College football coaches normally don’t pay much attention to U.S. Supreme Court decisions. College football coaches normally don’t pay much attention to much of anything outside their coaching lanes. They’ve become notorious for their single-minded focus on the gridiron.

But coaches have been paying attention to the nation’s High Court this week because the Supremes have been paying attention to what Justice Neil Gorsuch calls the “complicated relationship” America’s colleges and universities have with “sports and money.”

Too much money in college sports, the Supremes essentially ruled Monday in a unanimous 9-0 decision, is going to too few. Those who administer and coach big-time college athletics are making millions while those who play those sports — and put their bodies at risk in the process — collect no paychecks.

The head football coach at Clemson, Dabo Swinney, now makes $8.3 million a year. He has eight years left on a ten-year pay deal worth $93 million. Four decades ago, back in 1981, Swinney’s Clemson coaching predecessor won a national championship making just $50,000. Today, in 40 of the 50 U.S. states, the highest-paid state employee just happens to be a college football or basketball coach. Nationwide, over 50 college head coaches are currently taking home over $3 million for one year’s labor.

The justification for this exceedingly top-heavy state of affairs? Lawyers for the NCAA, the governing body for college athletics, argue that sharing with students the billions in revenues college sports annually generate would somehow soil the noble ideal of collegiate amateur athletics. The NCAA president who safeguards this noble amateur ideal, observes Justice Gorsuch, currently makes nearly $4 million a year.

“The NCAA’s business model would be flatly illegal in almost any other industry in America,” adds Justice Brett Kavanaugh. “Hospitals cannot agree to cap nurses’ income in order to create a ‘purer’ form of helping the sick.”
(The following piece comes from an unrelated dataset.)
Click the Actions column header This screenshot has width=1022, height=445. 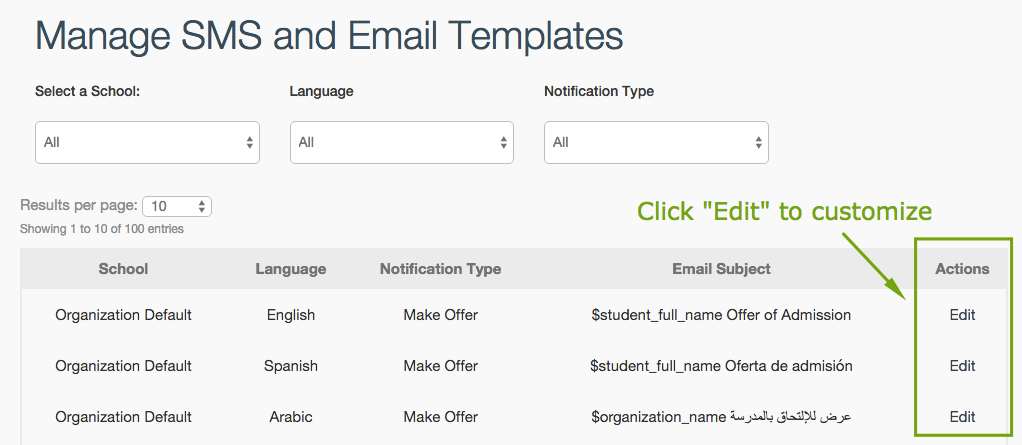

Monday’s unanimous Supreme Court ruling in NCAA v. Alston doesn’t actually end our contemporary collegiate sports business-as-usual. But the decision does set the stage for future legal challenges that just might. Reformers have already begun throwing around ideas for alternate arrangements.

Last December, for instance, U.S. senator Cory Booker from New Jersey — a former college athlete himself — proposed a “College Athletes Bill of Rights” that would share the profits college football, basketball, and baseball generate equally among scholarship players. That approach would produce, Booker estimates, as much as $173,000 a year for players in big-time football competition.

Buzz Bissinger, author of the book that birthed the widely acclaimed “Friday Night Lights” football film and TV series, last summer proposed tying annual player pay to coaches’ salaries. Bissinger’s plan  would divide each team’s head coach paycheck by the team’s number of scholarship players. The average big-time college football team currently has a coach making $2.7 million and 85 such players. Each of those players would take in $31,765 annually under Bissinger’s approach.

Both these proposals would bring more equity into high-octane college sports. But the ongoing scandal of outsized pay within the nonprofit sector goes far beyond the college sports world. In the year before the pandemic hit, for instance, the CEO at the Memorial Sloan Kettering Cancer Center pulled down $5.8 million in compensation. Feed the Children’s top exec last year pocketed $1.87 million. The controversy over college sports compensation offers us up an opportunity to address this larger continuing scandal.

Let’s seize that opportunity. The basics would be a good place to start: As a society, we extend preferential treatment to nonprofit institutions. To help these institutions “do good,” we give them free passes at tax time. We subsidize, in effect, their operations. We do so gladly. But nonprofits that enrich their top execs are abusing our support — and adding to the inequality that does so much to make our society worse, not better.

Congress in 2017 took a stab at discouraging that enrichment, forcing nonprofits to pay a 21-percent excise tax on executive pay over $1 million. But the tax comes with loopholes — not applying to public colleges, for one — and also lets powerful execs continue to extract massive earnings.

A much better approach: Simply deny nonprofit status to any entities that pay their top executives over ten times what they pay their lowest-paid employees. Organizations that can afford to pay their top execs more in a month — or a week — than their lowest-paid employees can make in a year can afford to do without our tax free passes.

And that goes double for college football teams.